### ABOUT THIS TASK
Print out every line of the listing below without alteration.

Start of DATA SHOWN

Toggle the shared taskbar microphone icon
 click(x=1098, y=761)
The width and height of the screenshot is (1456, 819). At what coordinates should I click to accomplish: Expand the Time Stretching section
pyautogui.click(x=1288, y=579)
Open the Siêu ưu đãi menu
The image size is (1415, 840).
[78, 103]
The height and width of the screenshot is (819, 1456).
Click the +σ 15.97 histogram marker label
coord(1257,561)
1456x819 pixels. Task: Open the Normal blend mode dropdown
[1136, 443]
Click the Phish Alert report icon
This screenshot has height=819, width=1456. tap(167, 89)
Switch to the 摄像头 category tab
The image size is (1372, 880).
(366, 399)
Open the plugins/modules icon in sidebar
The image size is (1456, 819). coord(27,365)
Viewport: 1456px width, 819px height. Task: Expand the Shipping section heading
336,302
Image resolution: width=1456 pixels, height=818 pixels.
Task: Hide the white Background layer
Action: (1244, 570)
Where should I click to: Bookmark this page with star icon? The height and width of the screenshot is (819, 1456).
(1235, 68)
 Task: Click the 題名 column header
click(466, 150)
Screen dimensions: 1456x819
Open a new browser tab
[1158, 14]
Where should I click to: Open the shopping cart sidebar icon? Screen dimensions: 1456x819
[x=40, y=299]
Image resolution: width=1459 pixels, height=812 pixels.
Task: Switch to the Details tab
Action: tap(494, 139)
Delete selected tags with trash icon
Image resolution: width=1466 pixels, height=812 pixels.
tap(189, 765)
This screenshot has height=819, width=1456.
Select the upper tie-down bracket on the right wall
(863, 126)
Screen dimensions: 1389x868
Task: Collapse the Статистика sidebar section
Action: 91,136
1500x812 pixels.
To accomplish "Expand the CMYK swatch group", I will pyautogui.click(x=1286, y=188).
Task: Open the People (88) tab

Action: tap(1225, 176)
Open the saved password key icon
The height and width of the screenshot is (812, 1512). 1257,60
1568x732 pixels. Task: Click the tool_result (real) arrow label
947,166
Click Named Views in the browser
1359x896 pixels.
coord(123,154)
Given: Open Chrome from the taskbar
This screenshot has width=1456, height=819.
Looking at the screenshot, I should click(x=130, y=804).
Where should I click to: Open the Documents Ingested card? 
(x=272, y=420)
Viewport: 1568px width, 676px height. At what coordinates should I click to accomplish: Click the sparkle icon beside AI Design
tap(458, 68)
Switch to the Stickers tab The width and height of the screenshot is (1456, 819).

End of DATA SHOWN

### ANSWER SECTION
Toggle the shared taskbar microphone icon
 click(x=1098, y=761)
The width and height of the screenshot is (1456, 819). At what coordinates should I click to accomplish: Expand the Time Stretching section
pyautogui.click(x=1288, y=579)
Open the Siêu ưu đãi menu
The image size is (1415, 840).
[78, 103]
The height and width of the screenshot is (819, 1456).
Click the +σ 15.97 histogram marker label
coord(1257,561)
1456x819 pixels. Task: Open the Normal blend mode dropdown
[1136, 443]
Click the Phish Alert report icon
This screenshot has height=819, width=1456. tap(167, 89)
Switch to the 摄像头 category tab
The image size is (1372, 880).
(366, 399)
Open the plugins/modules icon in sidebar
The image size is (1456, 819). coord(27,365)
Viewport: 1456px width, 819px height. Task: Expand the Shipping section heading
336,302
Image resolution: width=1456 pixels, height=818 pixels.
Task: Hide the white Background layer
Action: (1244, 570)
Where should I click to: Bookmark this page with star icon? The height and width of the screenshot is (819, 1456).
(1235, 68)
 Task: Click the 題名 column header
click(466, 150)
Screen dimensions: 1456x819
Open a new browser tab
[1158, 14]
Where should I click to: Open the shopping cart sidebar icon? Screen dimensions: 1456x819
[x=40, y=299]
Image resolution: width=1459 pixels, height=812 pixels.
Task: Switch to the Details tab
Action: tap(494, 139)
Delete selected tags with trash icon
Image resolution: width=1466 pixels, height=812 pixels.
tap(189, 765)
This screenshot has height=819, width=1456.
Select the upper tie-down bracket on the right wall
(863, 126)
Screen dimensions: 1389x868
Task: Collapse the Статистика sidebar section
Action: 91,136
1500x812 pixels.
To accomplish "Expand the CMYK swatch group", I will pyautogui.click(x=1286, y=188).
Task: Open the People (88) tab

Action: tap(1225, 176)
Open the saved password key icon
The height and width of the screenshot is (812, 1512). 1257,60
1568x732 pixels. Task: Click the tool_result (real) arrow label
947,166
Click Named Views in the browser
1359x896 pixels.
coord(123,154)
Given: Open Chrome from the taskbar
This screenshot has width=1456, height=819.
Looking at the screenshot, I should click(x=130, y=804).
Where should I click to: Open the Documents Ingested card? 
(x=272, y=420)
Viewport: 1568px width, 676px height. At what coordinates should I click to accomplish: Click the sparkle icon beside AI Design
tap(458, 68)
Switch to the Stickers tab The width and height of the screenshot is (1456, 819).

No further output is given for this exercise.